As previously noted in these pages, she came to America in 1912 at the age of 18, along with her mother, Maria, and siblings Paul (16) and Eva (13). Her father, Giovanni (John) Bricchetto, had emigrated to the United States in 1899, abandoning the family for a new life in Boston, Massachusetts with another woman.

While her mother was along for this adventure of a lifetime, everybody involved knew who was riding herd on this brood: my grandmother, of course! She went by "Emilia" but also answered to "Gemma" or much later, "Gramma" or "Tata" (aunt).

Crossing the Atlantic Ocean, Emilia and her family negotiated the entire breadth of the U.S. enroute to Portland, Oregon, of all places. Most other Italian immigrants settled in Boston, New York, Chicago or other east coast cities. But they had family in the City of Roses and that's where they landed. None ever returned to Italy, even to visit.

After her first husband had died unexpectedly, my grandmother married Carl Joseph Cargni, an immigrant from the Piedmont region, famous for the Italian Alps.

Carl and Emilia raised two children: my mother, Charlotte Nitta Cargni and my uncle, John Valentino Cargni. All in all, they had eight grandchildren, most of whom are pictured below.

My grandfather died when I was very young, so I didn't really have the opportunity to know him. My grandmother, however, lived to be 93 and was a guiding presence in many of our lives into adulthood.

As the eldest in a family of five, I spent a considerable amount of time with "Gramma" as she was known. We even lived with her for a time. All the kids loved to go to Gramma's house, and not just because of her cooking, which was eccellente.

For me, Emilia provided me with needed wisdom, insight and humor, much like "Old Lodge Skins" in Little Big Man, the Native American grandfather of Dustin Hoffman's character in the movie. To say she had a profound influence on many of our lives would be an understatement.

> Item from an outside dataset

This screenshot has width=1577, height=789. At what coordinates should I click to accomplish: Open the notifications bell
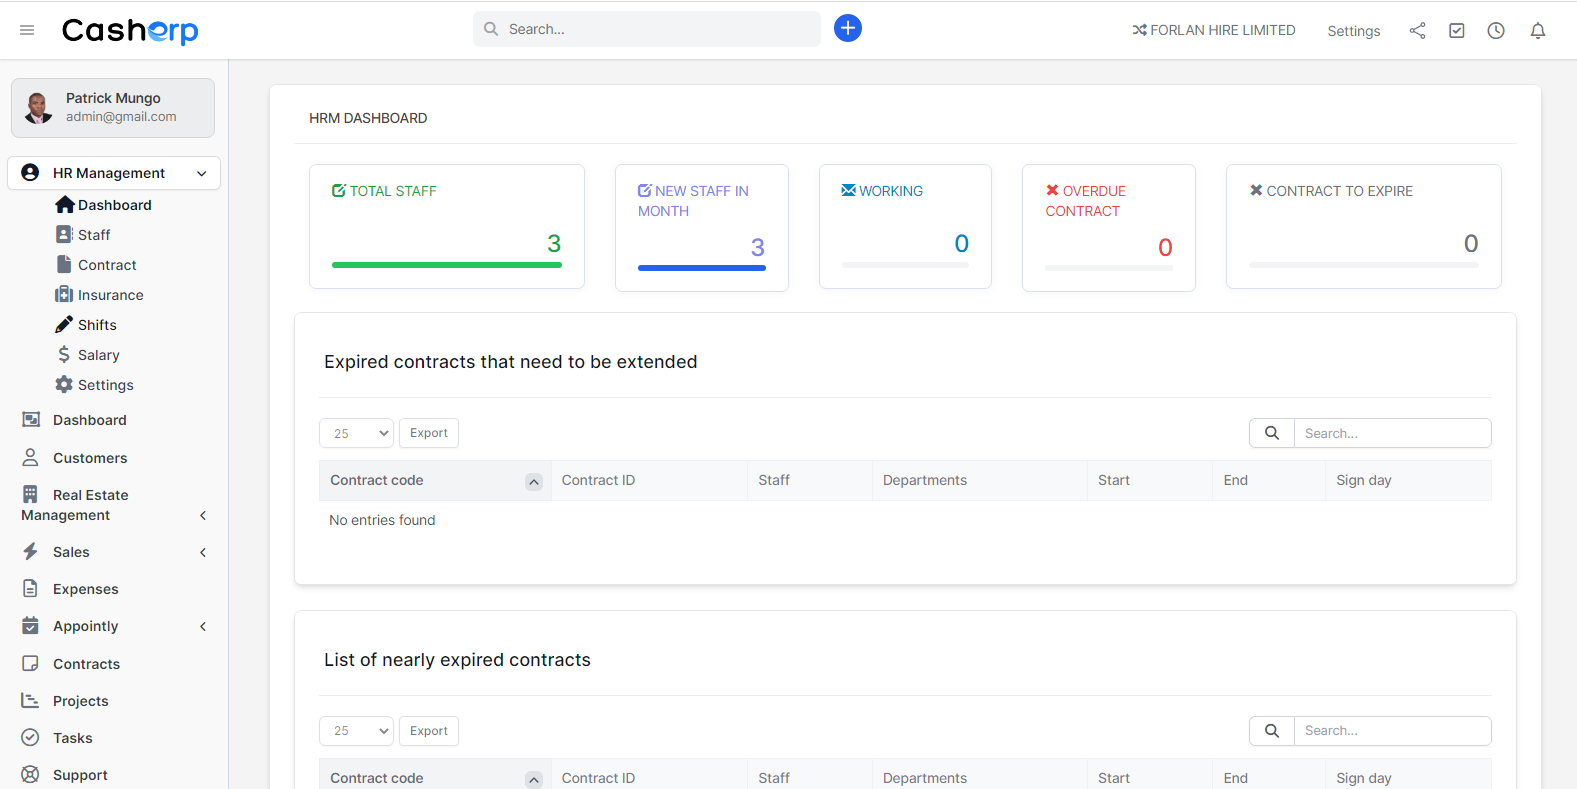click(x=1538, y=31)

Although she passed away in December, 1986, she will always remain mia nonna -- my beloved grandmother.

As I reflect on my grandmother today -- on Father's Day, 2010 -- I recall that her biggest regret was that she never saw her father, John Bricchetto, again. She always said she would have loved that.

Thursday, June 3, 2010

"Batti Il Ferro Finché è Caldo"

The Italian phrase in the headline means, quite literally, to "strike while the iron is hot." Doing just that last week, I pulled the trigger and booked passage to Italy, the land of my forebears, in September.

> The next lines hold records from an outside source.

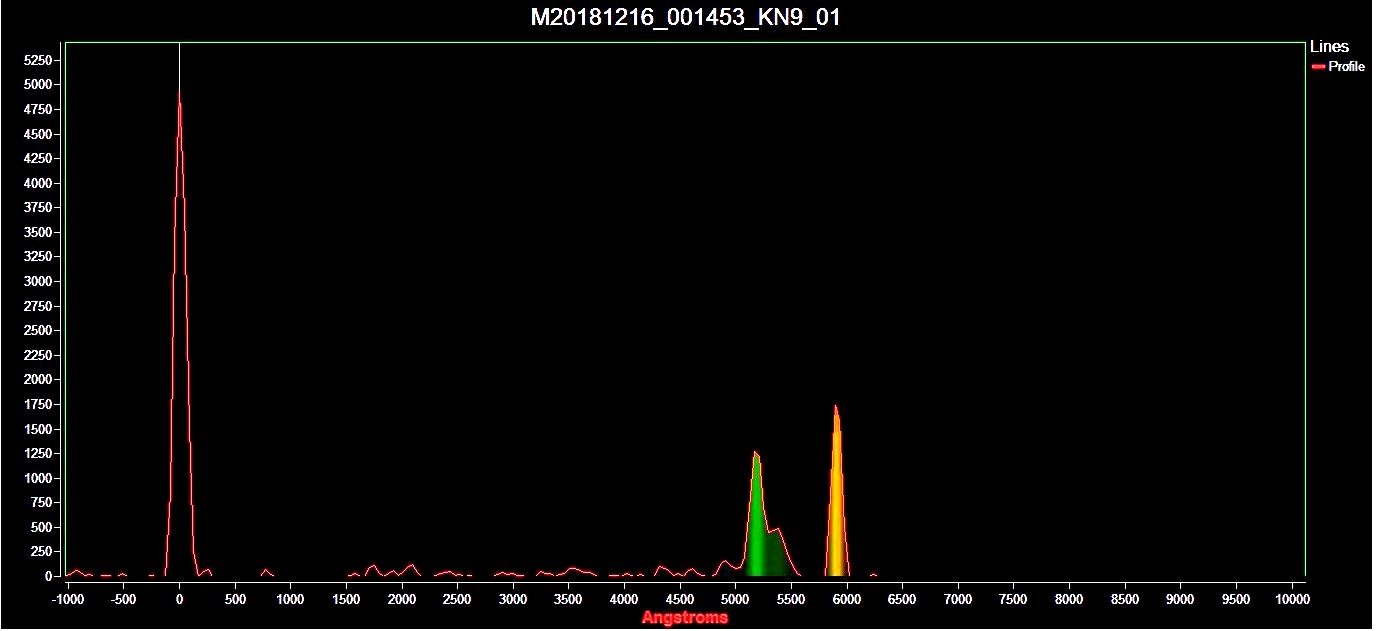Viewport: 1376px width, 631px height.
Task: Click the small blip near 6250 Angstroms
Action: pos(873,574)
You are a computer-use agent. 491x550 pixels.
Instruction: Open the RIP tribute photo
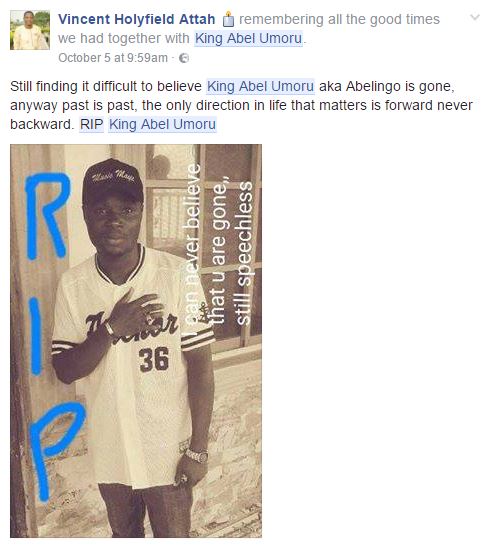click(136, 341)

The plan is to fly into Milan and then travel by train to Genoa in the province of Liguria. My grandmother lived near Genoa in the village of Orero before emigrating to the United States with her family in 1912.

My grandmother -- Gemma Emilia Bricchetto (below left, seated) her sister Eva (below right, standing) her mother and brother -- arrived by ship at Ellis Island about the same time as the sinking of the Titanic.

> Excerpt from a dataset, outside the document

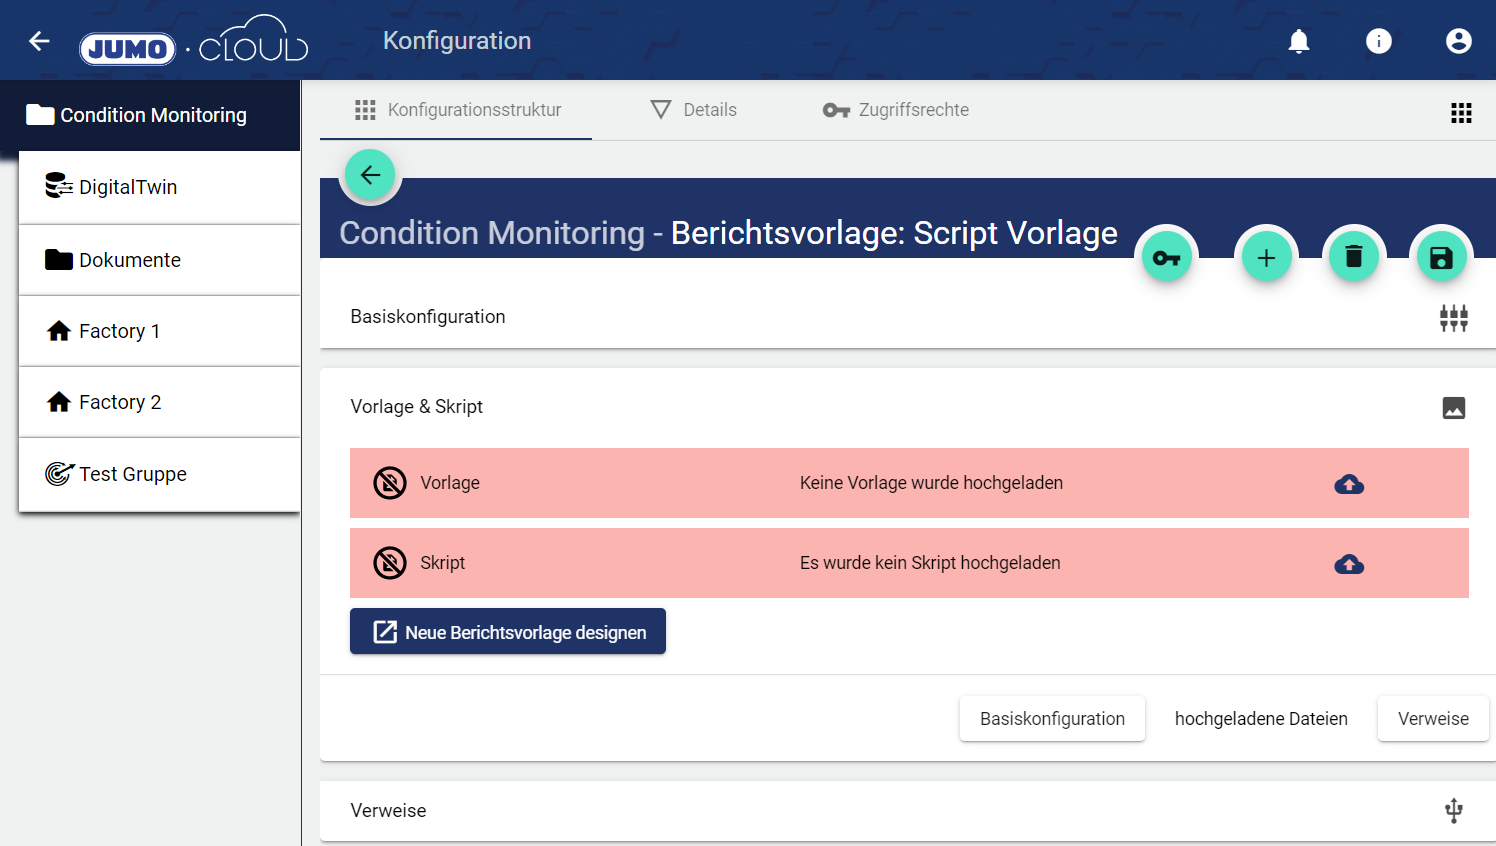The image size is (1496, 846).
Task: Open the user account profile icon
Action: pos(1458,41)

In fact, the Brichetto familia would have been sailing across the Atlantic at the exact same time as the RMS Titanic, which left England on April 10 and sank on April 15, 1912. My grandmother's ship, the "Ancona," which departed from Genoa on or about April 9, arrived in New York on April 23, 1912, nearly 100 years ago.

Establishing a base at a hotel in Genoa, the birthplace of Christopher Columbus, I'll spend the first week exploring the Italian Rivera and the coastline east of the seaport leading to Cinque Terra (above, top).

Next, I'll travel to Turin in the province of Piedmont in the Italian Alps to visit the home of my grandfather, Carl Joseph Cargni.

Growing up in the shadow of massive, snow-clad Mt. Rosa (below, bottom) in the little village of Chialamberto, my grandfather led caravans through the Alps to France in his youth. Carl emigrated to America in November, 1904.

Perhaps not coincidentally, my grandparents -- who both hailed from the northwestern corner of Italy, a land of scenic seashores and majestic mountains -- relocated to the northwestern corner of the United States, a land of scenic seashores and majestic mountains.

My long-awaited trip to Italy will begin on September 7, flying from Eugene to San Francisco to Frankfurt, Germany, then on to Milan and arriving in Genoa on September 8. Bellissimo!